:: EXCERPT PROVIDED ::

━━━

By Jessica Domel
Multimedia Reporter

It’s not just a victory for Texas Tech University. It’s a win for rural Texas, aspiring veterinarians and the livestock industries.

That’s how Texas Tech President Dr. Lawrence Schovanec describes the Texas Legislature’s approval of more than $17 million to get the state’s second vet school established in Amarillo.

“We’re extremely grateful for so many people who worked together to make this possible,” Schovanec said in an interview with the Texas Farm Bureau Radio Network.

The university system raised about $90 million for the teaching facility in Amarillo.

The $17.35 million allocated by the Legislature in the state budget will be used to initiate curriculum design and development, recruit faculty and begin the processes necessary to attain program accreditation.

“This was not really a Texas Tech thing,” Schovanec said. “This was a need that exists statewide. The intention to be more focused on large animal and rural care is particularly relevant to the industry that is so ideally located in Amarillo.”

The degree program proposal was submitted to the Texas Higher Education Coordinating Board in February. The school hopes to hear back in a couple of months.

“We have to hire 32 faculty and veterinarians in the next two years. That’s going to be a challenge. Then, we’re going to break ground on the building in September,” he said.

The university system anticipates the school will open in fall 2021.

The school will recruit and select students who will most likely practice and succeed in rural communities and use a curriculum focused on the competencies and skills necessary to be successful in a rural practice.

According to the university, in order to minimize student debt, this vet school model eliminates the need for a costly teaching hospital and, instead, places veterinary students in cooperative rural practices to provide clinical learning through collaboration.

━━━

:: AVAILABLE DATA ::
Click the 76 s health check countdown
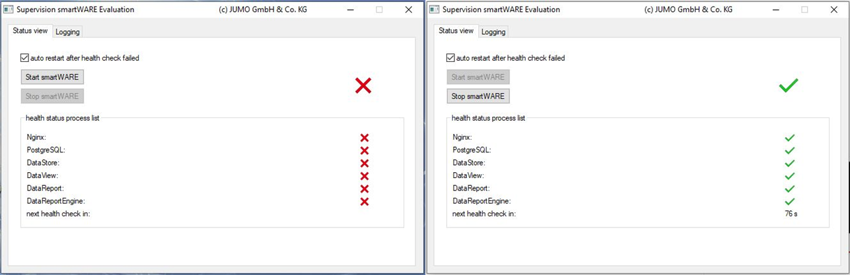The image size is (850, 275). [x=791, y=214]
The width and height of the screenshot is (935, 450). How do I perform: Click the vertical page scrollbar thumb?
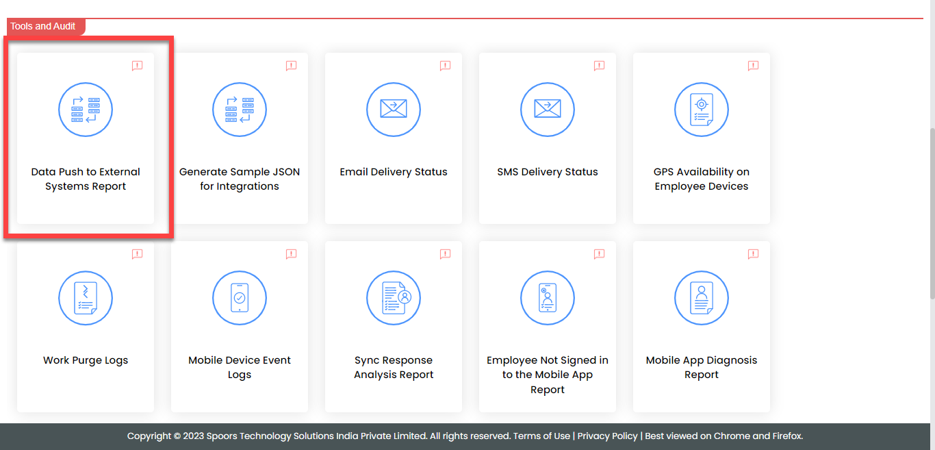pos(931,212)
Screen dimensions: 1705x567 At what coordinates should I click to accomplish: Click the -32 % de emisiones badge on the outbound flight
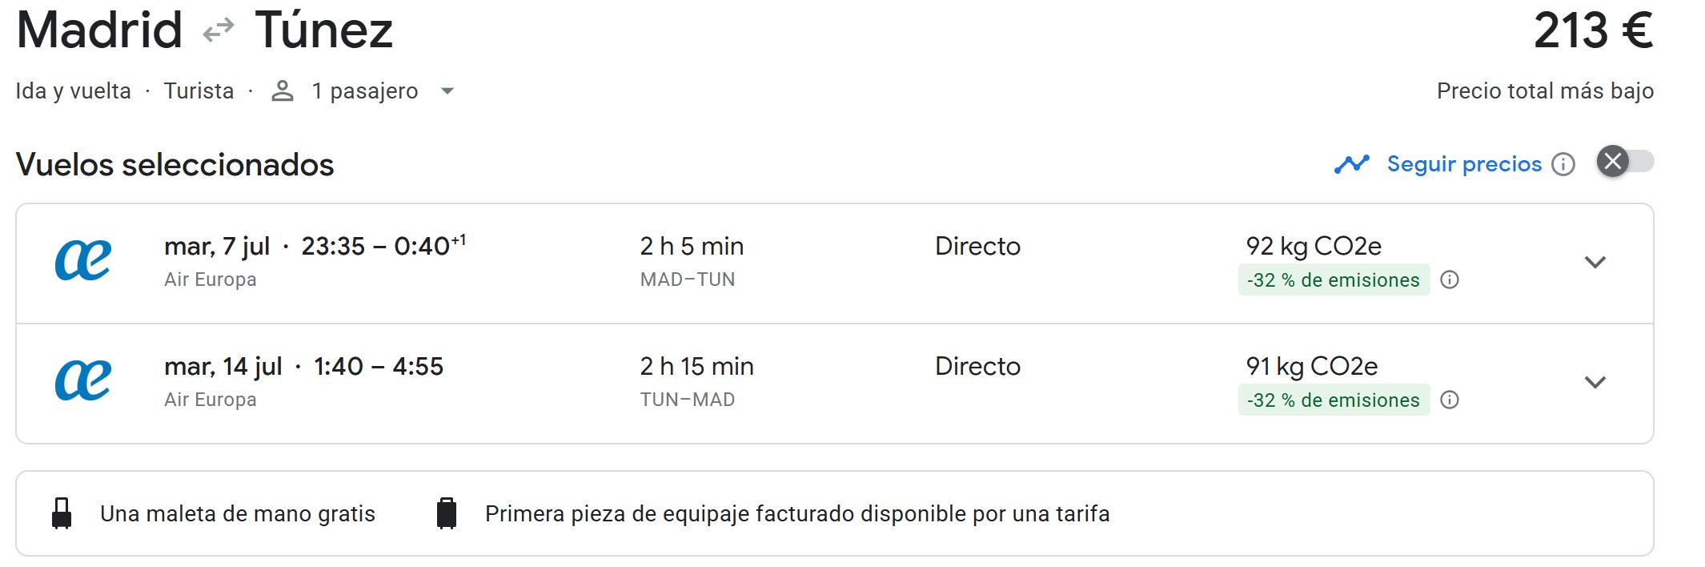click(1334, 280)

━━━

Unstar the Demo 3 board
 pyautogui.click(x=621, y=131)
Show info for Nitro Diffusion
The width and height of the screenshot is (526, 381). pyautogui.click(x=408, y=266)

━━━

:: WHAT YOU HAVE TO DO ::
In the article on the Amarillo veterinary school, take the passage that opens with "The degree program" and closes with "couple of months.", and write it out again, replacing "February" with "March".

:: ANSWER BOX ::
The degree program proposal was submitted to the Texas Higher Education Coordinating Board in March. The school hopes to hear back in a couple of months.